Task item:
Find the word "checkbox" below. Copy each line that has it.

Data records:
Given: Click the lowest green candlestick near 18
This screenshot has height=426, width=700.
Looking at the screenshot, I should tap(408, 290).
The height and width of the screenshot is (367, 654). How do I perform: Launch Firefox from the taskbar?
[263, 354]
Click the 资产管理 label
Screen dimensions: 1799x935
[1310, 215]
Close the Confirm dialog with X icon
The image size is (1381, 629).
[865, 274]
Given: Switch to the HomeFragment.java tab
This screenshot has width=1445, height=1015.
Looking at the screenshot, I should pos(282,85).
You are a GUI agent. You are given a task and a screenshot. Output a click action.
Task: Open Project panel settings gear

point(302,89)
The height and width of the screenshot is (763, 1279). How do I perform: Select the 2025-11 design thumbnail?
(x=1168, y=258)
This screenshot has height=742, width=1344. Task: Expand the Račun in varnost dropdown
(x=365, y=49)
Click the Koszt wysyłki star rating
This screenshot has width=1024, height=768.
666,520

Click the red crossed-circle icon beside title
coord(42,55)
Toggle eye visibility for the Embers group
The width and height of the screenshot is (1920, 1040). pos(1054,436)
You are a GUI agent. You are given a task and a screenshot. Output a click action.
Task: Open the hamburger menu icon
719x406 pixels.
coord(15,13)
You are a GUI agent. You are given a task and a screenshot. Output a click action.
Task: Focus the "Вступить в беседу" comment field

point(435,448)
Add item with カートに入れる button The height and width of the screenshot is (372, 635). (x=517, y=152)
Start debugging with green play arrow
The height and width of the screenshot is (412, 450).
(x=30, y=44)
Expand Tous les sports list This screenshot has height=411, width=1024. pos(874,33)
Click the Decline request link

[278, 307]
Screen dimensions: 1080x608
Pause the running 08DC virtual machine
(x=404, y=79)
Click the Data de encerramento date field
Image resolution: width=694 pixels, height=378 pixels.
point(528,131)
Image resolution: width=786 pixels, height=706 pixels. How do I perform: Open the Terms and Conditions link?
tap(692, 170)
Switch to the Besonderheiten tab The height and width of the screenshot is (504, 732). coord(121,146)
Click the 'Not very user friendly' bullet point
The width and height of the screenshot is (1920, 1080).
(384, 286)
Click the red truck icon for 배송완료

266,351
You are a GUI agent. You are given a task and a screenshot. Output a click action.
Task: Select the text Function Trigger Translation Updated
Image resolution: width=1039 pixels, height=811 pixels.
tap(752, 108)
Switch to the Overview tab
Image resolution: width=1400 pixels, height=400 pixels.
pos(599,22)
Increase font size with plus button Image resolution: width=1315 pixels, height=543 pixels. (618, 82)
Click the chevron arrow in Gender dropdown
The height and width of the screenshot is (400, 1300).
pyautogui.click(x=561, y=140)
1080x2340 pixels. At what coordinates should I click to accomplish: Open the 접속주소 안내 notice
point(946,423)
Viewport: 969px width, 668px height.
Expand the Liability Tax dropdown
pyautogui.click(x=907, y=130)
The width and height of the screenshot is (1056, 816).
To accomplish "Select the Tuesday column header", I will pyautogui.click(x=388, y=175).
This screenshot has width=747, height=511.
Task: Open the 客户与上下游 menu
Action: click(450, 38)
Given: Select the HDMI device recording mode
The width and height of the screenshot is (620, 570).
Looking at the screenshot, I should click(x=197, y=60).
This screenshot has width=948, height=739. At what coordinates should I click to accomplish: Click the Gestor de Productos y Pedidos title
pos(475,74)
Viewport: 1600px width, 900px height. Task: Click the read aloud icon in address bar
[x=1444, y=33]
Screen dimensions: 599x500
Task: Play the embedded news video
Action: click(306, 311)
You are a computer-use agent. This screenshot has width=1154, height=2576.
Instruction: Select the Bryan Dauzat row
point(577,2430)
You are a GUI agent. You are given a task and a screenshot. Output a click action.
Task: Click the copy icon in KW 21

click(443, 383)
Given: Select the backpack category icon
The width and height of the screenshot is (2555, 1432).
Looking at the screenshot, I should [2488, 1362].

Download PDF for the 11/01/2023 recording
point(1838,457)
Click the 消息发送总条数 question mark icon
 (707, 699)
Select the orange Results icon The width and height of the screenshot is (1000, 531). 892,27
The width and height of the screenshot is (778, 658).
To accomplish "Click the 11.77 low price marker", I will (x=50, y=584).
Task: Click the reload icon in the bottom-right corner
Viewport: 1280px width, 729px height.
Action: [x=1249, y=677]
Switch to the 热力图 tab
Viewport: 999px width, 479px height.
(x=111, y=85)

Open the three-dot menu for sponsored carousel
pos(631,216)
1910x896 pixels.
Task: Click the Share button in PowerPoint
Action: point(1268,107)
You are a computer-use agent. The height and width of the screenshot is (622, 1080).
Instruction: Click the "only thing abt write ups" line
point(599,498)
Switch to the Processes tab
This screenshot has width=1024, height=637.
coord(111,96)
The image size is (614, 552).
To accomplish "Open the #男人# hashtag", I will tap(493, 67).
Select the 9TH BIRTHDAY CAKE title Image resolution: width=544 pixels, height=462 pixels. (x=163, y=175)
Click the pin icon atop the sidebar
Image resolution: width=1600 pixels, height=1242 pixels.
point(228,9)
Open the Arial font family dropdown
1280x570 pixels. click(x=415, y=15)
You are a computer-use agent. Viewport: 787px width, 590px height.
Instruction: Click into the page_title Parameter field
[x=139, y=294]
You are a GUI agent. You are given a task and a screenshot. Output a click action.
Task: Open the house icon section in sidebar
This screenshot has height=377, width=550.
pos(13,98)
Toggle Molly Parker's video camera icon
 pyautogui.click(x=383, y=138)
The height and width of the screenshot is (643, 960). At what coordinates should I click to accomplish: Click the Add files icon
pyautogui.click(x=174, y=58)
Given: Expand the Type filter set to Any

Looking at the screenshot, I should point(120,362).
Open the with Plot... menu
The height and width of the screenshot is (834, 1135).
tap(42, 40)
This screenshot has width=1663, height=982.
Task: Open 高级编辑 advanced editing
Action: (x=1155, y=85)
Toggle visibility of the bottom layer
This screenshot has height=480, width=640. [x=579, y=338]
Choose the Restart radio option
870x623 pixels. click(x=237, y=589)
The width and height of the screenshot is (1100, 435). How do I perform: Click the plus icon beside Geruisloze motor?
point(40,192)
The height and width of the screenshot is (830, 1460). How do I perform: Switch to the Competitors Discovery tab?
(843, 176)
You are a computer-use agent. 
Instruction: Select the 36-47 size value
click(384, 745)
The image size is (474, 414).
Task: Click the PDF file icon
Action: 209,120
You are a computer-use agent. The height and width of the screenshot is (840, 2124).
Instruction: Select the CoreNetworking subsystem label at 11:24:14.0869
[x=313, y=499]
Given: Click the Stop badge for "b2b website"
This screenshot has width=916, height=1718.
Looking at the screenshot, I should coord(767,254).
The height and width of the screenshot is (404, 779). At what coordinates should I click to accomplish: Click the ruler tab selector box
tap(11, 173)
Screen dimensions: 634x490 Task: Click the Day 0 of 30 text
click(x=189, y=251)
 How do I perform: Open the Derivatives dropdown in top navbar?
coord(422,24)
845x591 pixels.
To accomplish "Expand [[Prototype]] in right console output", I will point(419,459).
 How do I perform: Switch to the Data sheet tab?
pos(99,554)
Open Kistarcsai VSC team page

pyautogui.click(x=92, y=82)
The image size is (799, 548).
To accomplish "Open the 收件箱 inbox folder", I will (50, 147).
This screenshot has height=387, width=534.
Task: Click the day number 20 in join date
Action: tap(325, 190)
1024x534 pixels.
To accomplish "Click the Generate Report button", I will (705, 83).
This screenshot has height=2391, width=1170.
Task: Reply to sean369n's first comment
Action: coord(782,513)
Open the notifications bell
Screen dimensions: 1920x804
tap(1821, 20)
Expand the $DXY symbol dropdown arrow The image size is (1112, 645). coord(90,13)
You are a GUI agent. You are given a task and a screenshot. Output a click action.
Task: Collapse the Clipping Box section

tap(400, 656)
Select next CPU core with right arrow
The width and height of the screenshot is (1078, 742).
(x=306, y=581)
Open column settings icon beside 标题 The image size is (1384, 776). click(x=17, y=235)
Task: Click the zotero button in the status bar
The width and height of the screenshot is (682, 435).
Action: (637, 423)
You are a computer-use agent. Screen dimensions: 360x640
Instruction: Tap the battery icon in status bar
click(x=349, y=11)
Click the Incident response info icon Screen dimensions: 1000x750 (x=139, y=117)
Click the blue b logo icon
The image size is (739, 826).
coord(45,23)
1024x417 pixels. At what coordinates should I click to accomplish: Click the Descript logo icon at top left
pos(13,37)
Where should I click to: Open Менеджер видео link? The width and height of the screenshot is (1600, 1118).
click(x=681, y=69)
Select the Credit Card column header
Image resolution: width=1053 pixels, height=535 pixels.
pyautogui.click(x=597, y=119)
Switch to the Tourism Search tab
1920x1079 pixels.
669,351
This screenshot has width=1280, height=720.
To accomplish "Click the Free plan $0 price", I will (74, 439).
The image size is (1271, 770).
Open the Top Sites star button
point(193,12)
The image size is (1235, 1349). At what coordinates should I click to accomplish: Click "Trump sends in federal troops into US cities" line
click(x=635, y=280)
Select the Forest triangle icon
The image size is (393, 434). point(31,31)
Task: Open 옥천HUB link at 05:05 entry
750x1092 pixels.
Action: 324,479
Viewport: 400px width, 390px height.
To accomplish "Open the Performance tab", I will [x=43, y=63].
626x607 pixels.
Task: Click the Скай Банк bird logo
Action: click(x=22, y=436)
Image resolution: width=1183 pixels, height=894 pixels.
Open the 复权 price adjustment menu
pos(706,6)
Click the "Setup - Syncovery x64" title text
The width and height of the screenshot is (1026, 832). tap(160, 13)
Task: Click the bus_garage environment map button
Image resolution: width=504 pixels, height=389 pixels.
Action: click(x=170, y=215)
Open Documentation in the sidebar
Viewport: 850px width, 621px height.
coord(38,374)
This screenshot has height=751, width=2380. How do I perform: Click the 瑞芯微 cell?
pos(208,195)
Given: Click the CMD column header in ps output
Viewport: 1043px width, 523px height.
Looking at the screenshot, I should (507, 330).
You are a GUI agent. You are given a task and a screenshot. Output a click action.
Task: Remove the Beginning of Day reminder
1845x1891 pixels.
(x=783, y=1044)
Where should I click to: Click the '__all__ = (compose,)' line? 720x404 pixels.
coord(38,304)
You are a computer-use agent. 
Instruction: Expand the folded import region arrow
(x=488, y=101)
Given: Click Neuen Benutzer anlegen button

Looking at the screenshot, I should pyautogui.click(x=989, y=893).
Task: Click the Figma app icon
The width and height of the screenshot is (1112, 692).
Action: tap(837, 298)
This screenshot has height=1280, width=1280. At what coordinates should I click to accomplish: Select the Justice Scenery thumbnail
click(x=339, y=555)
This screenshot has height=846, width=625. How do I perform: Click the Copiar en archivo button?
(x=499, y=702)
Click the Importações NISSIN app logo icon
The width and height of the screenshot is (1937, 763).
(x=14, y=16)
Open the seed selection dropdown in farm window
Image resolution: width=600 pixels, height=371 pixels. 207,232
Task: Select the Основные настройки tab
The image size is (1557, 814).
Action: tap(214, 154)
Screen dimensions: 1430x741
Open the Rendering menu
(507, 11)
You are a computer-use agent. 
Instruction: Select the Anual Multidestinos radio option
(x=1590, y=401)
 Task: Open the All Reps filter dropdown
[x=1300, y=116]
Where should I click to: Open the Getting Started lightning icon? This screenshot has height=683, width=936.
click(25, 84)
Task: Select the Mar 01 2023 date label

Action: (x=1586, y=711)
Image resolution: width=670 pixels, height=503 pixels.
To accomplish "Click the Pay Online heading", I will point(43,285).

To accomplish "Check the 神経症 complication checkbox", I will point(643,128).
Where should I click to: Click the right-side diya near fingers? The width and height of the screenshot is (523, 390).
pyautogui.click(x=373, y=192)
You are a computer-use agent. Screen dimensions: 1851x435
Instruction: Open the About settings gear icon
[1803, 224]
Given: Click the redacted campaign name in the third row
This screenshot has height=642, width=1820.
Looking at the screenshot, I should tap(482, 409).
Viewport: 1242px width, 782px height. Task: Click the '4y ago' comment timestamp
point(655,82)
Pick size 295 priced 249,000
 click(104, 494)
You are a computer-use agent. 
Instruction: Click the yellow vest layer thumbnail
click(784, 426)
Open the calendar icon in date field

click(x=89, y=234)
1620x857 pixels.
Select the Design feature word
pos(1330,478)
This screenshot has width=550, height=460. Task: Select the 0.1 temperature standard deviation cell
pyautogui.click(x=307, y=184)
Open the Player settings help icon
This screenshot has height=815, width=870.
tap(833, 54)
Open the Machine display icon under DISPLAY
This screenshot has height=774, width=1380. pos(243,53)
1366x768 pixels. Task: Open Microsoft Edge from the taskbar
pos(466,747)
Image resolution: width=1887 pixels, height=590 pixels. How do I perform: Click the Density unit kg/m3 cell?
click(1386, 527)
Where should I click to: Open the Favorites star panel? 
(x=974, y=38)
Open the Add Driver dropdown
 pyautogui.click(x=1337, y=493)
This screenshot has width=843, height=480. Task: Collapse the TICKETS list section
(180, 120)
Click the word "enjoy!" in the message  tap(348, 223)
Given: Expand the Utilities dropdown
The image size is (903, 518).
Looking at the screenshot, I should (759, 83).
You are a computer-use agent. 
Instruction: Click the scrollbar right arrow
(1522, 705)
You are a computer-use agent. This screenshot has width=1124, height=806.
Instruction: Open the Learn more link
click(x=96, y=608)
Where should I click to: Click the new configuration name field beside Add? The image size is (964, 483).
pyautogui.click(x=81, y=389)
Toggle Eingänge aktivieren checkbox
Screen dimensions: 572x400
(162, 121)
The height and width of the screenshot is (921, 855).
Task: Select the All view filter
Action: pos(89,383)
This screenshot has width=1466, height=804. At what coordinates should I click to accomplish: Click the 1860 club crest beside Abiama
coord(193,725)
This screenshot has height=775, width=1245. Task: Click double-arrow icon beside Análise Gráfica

Task output:
To accomplish "Check the 神経症 complication checkbox", I will point(643,128).
Toggle Eingänge aktivieren checkbox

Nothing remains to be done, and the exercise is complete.